Concentration dependence of α7 receptor-mediated response kinetics. A, Differential interference contrast image depicting rapid application of ACh onto a nucleated patch from an L1 interneuron. Arrow indicates boundary of agonist stream. B, Response to an 8 ms application of ACh (300 μm) in a nucleated patch from an L1 interneuron (black) is blocked by MLA (5 nm; gray). C, Left, Nucleated patch responses to rapid application of ACh (5 ms) at eight holding potentials between −70 and +50 mV. Right, I–V plot for same patch. D, Decay τs of responses to rapid application of ACh plotted as a function of concentration. Rapid application was performed on nucleated patches from L1 interneurons. Solid line represents a linear fit to the data plotted on a log–log scale. Dotted lines indicate the range of decay τs from α7-mediated synaptic responses, plotted individually as open circles to the right. Error bars are 1 SD. E, Top, Average response of a nucleated patch from an L1 interneuron to rapid application of 50 μm ACh. Black bar, Duration of agonist application (50 ms). Bottom, Synaptic response in an L1 interneuron to photostimulation of cholinergic fibers demonstrating the time course of the fast component. Black bar represents photostimulation.

Figure 5.

Paired-pulse depression is similar for fast and slow EPSCs. A, Left, Example of paired-pulse depression in one L1 cell at an interstimulus interval of 1 s. Blue dots represent photostimulation. Right, PPR curves for the fast component (black squares) and the slow component (red circles). Each data point represents the average paired-pulse ratio for several L1 cells. Solid lines indicate exponential fits to PPR curves with 95% confidence intervals represented by shading. B, Left, Example of paired-pulse depression at three interstimulus intervals for one L1 interneuron nucleated patch. Right, PPR data for nine patches. Each symbol represents data from one patch. For time course comparison, the exponential fit for the fast synaptic PPR data has been replotted (black) on this shorter time scale.

Figure 6.

Fast and slow nicotinic EPSCs exhibit different response variability. A, Responses of three L1 interneurons labeled 1–3 in B. B, Amplitudes of the fast and slow nicotinic EPSCs were plotted for 39 L1 interneurons. Each symbol represents one cell. Red symbols highlight the cells for which no fast EPSC was detected. C, Single-trial amplitudes of the fast and slow nicotinic EPSCs were plotted for two cells. Red symbols represent response amplitudes for the cell displayed in E and F. D, The coefficient of variation for the fast component (n = 6 cells) was significantly greater than the coefficient of variation for the slow component (n = 5 cells). *p < 0.01, Wilcoxon rank-sum test.
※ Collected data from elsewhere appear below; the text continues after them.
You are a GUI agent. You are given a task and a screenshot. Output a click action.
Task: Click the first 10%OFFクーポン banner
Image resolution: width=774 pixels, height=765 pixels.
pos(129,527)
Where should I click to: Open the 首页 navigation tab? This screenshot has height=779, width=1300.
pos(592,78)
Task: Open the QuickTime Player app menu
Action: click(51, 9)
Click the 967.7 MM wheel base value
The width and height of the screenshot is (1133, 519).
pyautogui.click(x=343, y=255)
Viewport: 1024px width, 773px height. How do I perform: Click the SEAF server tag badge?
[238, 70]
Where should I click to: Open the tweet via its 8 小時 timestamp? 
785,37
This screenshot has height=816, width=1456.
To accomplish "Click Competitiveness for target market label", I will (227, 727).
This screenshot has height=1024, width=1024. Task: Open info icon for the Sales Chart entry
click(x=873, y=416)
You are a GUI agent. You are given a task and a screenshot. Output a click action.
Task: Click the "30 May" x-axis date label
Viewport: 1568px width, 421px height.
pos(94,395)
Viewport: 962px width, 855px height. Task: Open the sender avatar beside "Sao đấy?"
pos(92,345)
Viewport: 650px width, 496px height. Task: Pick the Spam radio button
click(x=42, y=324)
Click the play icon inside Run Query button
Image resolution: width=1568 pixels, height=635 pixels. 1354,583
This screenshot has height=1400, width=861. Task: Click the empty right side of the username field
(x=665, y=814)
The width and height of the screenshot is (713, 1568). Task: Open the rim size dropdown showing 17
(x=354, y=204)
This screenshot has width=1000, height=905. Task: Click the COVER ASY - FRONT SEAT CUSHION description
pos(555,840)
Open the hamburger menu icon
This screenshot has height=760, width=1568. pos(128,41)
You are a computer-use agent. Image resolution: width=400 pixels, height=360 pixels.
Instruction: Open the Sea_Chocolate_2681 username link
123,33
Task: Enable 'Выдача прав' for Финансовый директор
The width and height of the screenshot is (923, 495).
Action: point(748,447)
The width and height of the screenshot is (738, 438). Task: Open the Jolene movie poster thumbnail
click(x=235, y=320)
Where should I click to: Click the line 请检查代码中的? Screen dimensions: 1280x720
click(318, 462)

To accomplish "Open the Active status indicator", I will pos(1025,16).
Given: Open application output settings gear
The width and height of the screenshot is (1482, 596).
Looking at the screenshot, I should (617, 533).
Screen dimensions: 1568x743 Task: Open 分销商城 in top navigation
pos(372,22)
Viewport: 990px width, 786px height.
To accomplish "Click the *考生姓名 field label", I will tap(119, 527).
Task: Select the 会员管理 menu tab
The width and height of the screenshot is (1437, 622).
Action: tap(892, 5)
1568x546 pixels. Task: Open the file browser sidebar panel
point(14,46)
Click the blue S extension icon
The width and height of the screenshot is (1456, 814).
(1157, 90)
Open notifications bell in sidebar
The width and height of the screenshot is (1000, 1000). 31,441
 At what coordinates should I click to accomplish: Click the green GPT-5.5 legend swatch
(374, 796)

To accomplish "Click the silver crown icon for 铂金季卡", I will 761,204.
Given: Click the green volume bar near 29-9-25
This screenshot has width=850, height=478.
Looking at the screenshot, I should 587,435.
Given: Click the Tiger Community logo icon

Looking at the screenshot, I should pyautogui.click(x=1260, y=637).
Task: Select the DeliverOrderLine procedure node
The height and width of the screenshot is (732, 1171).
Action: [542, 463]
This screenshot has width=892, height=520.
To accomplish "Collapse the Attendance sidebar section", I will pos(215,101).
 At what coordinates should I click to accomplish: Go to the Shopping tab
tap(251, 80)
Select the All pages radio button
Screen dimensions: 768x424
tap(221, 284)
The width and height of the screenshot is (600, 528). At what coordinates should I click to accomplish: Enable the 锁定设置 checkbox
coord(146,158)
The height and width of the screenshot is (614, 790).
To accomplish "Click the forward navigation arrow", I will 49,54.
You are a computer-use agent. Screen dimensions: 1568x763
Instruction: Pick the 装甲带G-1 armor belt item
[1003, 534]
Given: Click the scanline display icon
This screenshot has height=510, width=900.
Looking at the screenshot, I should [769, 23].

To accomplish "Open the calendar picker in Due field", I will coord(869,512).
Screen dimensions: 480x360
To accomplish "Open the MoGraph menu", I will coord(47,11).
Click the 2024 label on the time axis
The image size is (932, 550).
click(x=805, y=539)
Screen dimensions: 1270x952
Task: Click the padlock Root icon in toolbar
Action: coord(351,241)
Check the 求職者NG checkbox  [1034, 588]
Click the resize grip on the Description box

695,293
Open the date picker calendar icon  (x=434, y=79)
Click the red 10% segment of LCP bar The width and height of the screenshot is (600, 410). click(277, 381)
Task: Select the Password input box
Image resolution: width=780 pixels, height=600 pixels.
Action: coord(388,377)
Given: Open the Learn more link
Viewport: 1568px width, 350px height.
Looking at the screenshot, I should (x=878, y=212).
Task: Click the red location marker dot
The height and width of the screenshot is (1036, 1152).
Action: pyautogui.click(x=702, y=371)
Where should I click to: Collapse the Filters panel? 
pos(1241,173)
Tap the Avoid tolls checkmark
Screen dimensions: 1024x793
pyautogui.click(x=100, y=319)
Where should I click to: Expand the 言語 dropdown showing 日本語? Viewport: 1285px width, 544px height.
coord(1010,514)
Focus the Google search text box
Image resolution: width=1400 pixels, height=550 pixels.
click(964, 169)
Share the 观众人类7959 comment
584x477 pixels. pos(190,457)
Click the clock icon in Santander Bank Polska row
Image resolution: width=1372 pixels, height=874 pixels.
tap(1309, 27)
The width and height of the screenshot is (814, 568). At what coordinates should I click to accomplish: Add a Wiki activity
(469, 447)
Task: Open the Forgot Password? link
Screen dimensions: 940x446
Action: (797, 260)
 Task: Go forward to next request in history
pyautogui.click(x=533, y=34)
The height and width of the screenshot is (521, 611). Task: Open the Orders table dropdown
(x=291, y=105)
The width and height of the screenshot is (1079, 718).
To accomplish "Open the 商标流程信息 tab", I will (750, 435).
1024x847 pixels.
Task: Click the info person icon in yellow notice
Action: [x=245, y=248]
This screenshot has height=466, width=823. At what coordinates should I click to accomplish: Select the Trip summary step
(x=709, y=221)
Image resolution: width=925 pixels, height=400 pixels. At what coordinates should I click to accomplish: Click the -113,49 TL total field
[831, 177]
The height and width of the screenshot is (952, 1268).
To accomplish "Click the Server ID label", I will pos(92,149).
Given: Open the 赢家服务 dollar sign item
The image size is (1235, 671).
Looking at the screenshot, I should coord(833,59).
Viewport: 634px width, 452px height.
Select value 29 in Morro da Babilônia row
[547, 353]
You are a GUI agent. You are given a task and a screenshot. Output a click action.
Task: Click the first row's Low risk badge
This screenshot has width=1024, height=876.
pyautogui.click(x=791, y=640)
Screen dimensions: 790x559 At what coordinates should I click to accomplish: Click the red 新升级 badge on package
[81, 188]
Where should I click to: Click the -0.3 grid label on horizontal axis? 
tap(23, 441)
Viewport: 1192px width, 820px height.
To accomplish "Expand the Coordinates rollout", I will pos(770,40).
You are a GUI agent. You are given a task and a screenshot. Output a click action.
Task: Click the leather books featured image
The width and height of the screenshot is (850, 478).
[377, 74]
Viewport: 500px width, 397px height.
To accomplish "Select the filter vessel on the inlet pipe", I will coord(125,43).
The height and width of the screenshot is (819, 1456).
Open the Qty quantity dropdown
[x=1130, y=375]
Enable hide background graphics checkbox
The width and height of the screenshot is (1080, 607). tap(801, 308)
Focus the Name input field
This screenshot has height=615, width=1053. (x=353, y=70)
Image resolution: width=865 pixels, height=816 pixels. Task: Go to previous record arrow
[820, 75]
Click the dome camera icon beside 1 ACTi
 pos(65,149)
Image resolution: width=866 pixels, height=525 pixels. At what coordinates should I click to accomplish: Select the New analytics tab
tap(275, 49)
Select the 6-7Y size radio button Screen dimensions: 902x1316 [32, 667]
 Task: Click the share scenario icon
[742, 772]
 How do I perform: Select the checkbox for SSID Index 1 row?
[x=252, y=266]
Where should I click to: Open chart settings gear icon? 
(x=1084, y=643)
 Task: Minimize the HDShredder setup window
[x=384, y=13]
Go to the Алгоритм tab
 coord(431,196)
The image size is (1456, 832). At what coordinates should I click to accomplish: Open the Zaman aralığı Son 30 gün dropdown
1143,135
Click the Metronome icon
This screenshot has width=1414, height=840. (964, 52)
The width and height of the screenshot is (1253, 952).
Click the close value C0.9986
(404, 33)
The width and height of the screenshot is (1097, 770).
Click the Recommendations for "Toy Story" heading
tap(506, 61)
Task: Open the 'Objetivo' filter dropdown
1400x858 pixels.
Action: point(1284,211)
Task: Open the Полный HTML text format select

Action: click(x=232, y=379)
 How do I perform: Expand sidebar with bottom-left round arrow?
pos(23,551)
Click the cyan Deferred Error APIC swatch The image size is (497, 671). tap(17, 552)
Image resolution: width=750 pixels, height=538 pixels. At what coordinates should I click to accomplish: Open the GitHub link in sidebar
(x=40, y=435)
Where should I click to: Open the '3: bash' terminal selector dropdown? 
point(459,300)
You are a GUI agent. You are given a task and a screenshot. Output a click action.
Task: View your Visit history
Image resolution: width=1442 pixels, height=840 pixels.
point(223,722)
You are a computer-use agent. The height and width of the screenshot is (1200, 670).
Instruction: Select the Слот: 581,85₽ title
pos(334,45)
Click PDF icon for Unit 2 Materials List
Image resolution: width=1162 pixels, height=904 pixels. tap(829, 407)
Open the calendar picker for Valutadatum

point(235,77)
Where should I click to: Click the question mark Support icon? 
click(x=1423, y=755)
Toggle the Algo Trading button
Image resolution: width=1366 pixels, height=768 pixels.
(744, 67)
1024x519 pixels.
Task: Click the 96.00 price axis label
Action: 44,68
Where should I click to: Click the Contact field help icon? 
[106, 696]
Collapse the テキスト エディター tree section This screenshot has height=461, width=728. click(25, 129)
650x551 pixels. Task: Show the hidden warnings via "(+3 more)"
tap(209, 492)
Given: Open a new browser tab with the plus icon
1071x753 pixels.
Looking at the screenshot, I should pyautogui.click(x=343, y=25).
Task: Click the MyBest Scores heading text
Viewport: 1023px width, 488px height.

E, Expanded time scale of a dual-component nicotinic response for the same cell as in C. Seven individual responses are displayed; red traces represent trials in which the fast component failed. The gradual slope in all five traces represents the rise of the slow component. F, Dual-component nicotinic response for the same cell as in C. Responses containing only a slow component (left) and responses containing both a fast and slow component (middle) were averaged separately and superimposed (right). A–F, Blue circles and tick marks represent photostimulation.

Figure 7.

Proposed model for cortical cholinergic synapses. Based on our data, we propose the following model for cholinergic synapses onto cortical interneurons: α7 nicotinic receptors are located primarily at synaptic contacts between cholinergic axons and cortical interneuron dendrites, while non-α7 nicotinic receptors are located extrasynaptically, where they sample release from multiple cholinergic varicosities. The varicosities serving both responses are independent but exhibit similar release properties.